4. Categorical Encoding Strategy
For linear models:
- One-hot encoding applied
- High-cardinality features excluded:
- auto_model
- insured_hobbies
Reason:
One-hot on 39 car models creates sparse instability.
Trees tolerate sparsity.
Linear coefficients explode.
3C — Tree-Optimized Feature Architecture
Preserving structure for interaction discovery
Source: Step 1 Section 3.2
Trees operate differently.
They:
- Split data recursively
- Learn thresholds automatically
- Capture interactions without manual feature crossing
So we preserve richness instead of compressing it.
1. Retaining High-Cardinality Features
Kept for Trees:
- auto_make
- auto_model
- insured_hobbies
Trees can branch on:
“auto_model = X AND severity = Major”
without manual encoding of interactions.
2. Preserving Continuous Features
No aggressive bucketing applied.
Trees benefit from raw numeric structure.
They internally discover optimal split points.
3. Hour Buckets (Coarse Behavioral Context)
hour_bin_4:
- Night
- Morning
- Afternoon
- Evening
Coarse grouping supports behavioral clustering while retaining hour_sin/cos in shared layer.
Why Two Representations Matter
Linear Model World:
Decision boundary is a flat surface.
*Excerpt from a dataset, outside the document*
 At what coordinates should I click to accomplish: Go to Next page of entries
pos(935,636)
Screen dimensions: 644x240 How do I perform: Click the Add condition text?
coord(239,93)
If risk curves, you approximate it using steps.
Tree Model World:
Decision boundary is staircase-like. Model adapts naturally to curvature.
Same data. Different geometry. Different preparation.
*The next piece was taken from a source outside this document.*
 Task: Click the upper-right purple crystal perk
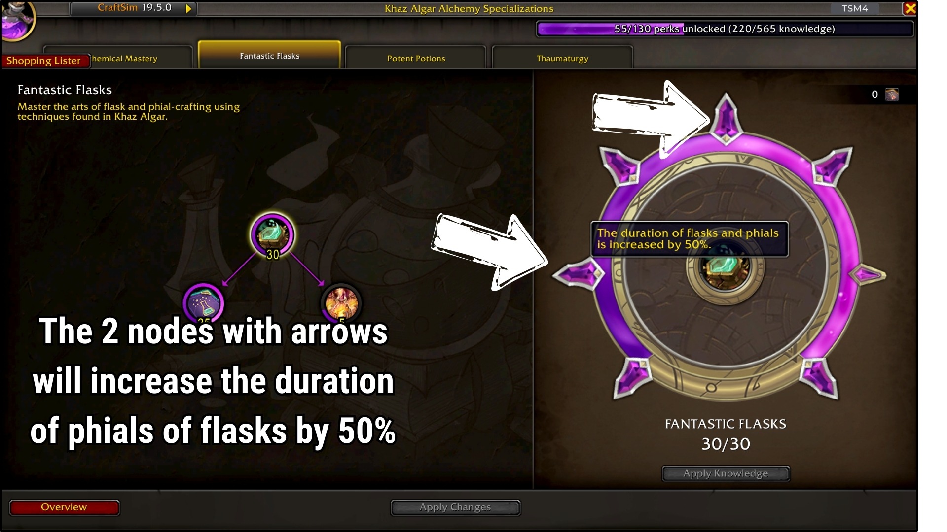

This is architectural thinking — not just feature counting.
Summary of Engineering Philosophy
Shared Layer:
- Normalize structure
- Encode missingness
- Convert temporal signals
- Remove leakage
Linear Dataset:
- Add buckets
- Reduce dimensional explosion
- Encode interactions explicitly
Tree Dataset:
- Preserve cardinality
- Retain non-linear numeric structure
- Allow interaction discovery
This approach produced two modeling-ready datasets with different geometric assumptions, both grounded in the same cleaned base.